İzmir’de, eski futbol hakemi ve televizyon yorumcusu Erman Toroğlu A Spor Yorumcusu olarak katıldığı TV programında söylediği, “Böyle çingenelik olur mu?” sözlerine Roman vatandaşlar büyük tepki gösterdi. Programın ardından roman vatandaşlar Erman Toroğlu hakkında suç duyurusunda bulunuldu. Toroğluna bir tepkide tepki de Çanakkale Sosyal Dışlanmayı ve Ayrımcılığı Önleme Derneğinden geldi. Dernek Başkanı Hüseyin Çay, “Toplumu ayrımcılığa sevk eden zihniyet ile mücadelemiz sürecektir” dedi.

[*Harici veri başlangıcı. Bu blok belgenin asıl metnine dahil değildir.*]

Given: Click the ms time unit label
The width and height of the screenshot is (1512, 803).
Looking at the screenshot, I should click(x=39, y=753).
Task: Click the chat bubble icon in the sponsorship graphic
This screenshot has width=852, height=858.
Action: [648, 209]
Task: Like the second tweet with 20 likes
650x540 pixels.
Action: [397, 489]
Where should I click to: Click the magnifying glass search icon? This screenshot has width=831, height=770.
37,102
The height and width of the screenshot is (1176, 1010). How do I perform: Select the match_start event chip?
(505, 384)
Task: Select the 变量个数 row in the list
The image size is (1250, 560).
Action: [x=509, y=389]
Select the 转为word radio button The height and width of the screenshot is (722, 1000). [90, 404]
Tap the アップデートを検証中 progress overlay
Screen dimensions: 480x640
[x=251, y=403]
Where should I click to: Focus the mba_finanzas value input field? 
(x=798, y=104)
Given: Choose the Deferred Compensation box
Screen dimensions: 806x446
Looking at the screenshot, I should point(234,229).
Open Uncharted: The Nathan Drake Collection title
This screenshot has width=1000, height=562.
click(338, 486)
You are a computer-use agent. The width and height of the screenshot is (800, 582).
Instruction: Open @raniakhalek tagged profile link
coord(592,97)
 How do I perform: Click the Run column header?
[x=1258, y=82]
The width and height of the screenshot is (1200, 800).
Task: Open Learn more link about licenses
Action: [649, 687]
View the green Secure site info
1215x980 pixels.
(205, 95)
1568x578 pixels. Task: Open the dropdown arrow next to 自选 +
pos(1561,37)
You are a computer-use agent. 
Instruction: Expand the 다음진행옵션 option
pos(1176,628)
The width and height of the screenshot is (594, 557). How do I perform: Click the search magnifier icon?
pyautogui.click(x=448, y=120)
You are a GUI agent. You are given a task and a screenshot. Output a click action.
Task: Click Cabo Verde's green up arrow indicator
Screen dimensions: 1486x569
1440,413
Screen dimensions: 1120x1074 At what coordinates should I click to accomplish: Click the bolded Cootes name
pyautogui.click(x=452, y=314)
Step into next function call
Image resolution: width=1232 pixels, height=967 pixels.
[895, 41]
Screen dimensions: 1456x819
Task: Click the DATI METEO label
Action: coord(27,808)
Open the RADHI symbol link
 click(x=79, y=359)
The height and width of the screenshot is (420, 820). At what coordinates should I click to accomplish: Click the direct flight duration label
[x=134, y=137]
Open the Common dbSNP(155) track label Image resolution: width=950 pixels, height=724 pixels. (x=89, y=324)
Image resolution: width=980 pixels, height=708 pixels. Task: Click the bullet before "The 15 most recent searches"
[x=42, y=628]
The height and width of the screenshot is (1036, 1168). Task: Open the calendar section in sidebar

Çanakkale’ de Roman vatandaşların yoğun şekilde yaşadığı Fevzipaşa Mahallesi Meydanında Sosyal Dışlanmayı ve Ayrımcılığı Önleme Derneği Yönetim Kurulu adına açıklama yapan Dernek Başkanı Hüseyin Çay, “Yıllarca tükenmeyen nefret söylemleri, ayrımcılık, ön yargı, etiketleme, etnik kimliğine ve onuruna saldırılar bir türlü bitmedi. Bu ülkede Romanlar, Araplar, Kürtler, Aleviler, Süryaniler, Ermeniler, ötekileştirilmeyi yoğun olarak yaşamaktadırlar. Toplumlar çeşitlendikçe ve bunun bir zenginlik, kendini tanıma yolunda fırsatlar bütünü olduğu fark edildikçe, siyasi ve toplumsal söylemler ve etnik çeşitliliğe bakış açıların olumlu yönde değişmesi ile faşist tutum olan kafatasçılık zihniyeti bu topraklardan çekilecektir. Bizler kurmuş olduğumuz sivil toplum kuruluşlarımızla, platformlarımızla ve mücadele ettiğimiz siyasi partilerde; farklılıklarımızı zenginliğimiz, birlikteliğimizi geleceğimiz olarak görüyor ve her türlü ayrımcılığı ve bölücülüğü lanetliyoruz” dedi.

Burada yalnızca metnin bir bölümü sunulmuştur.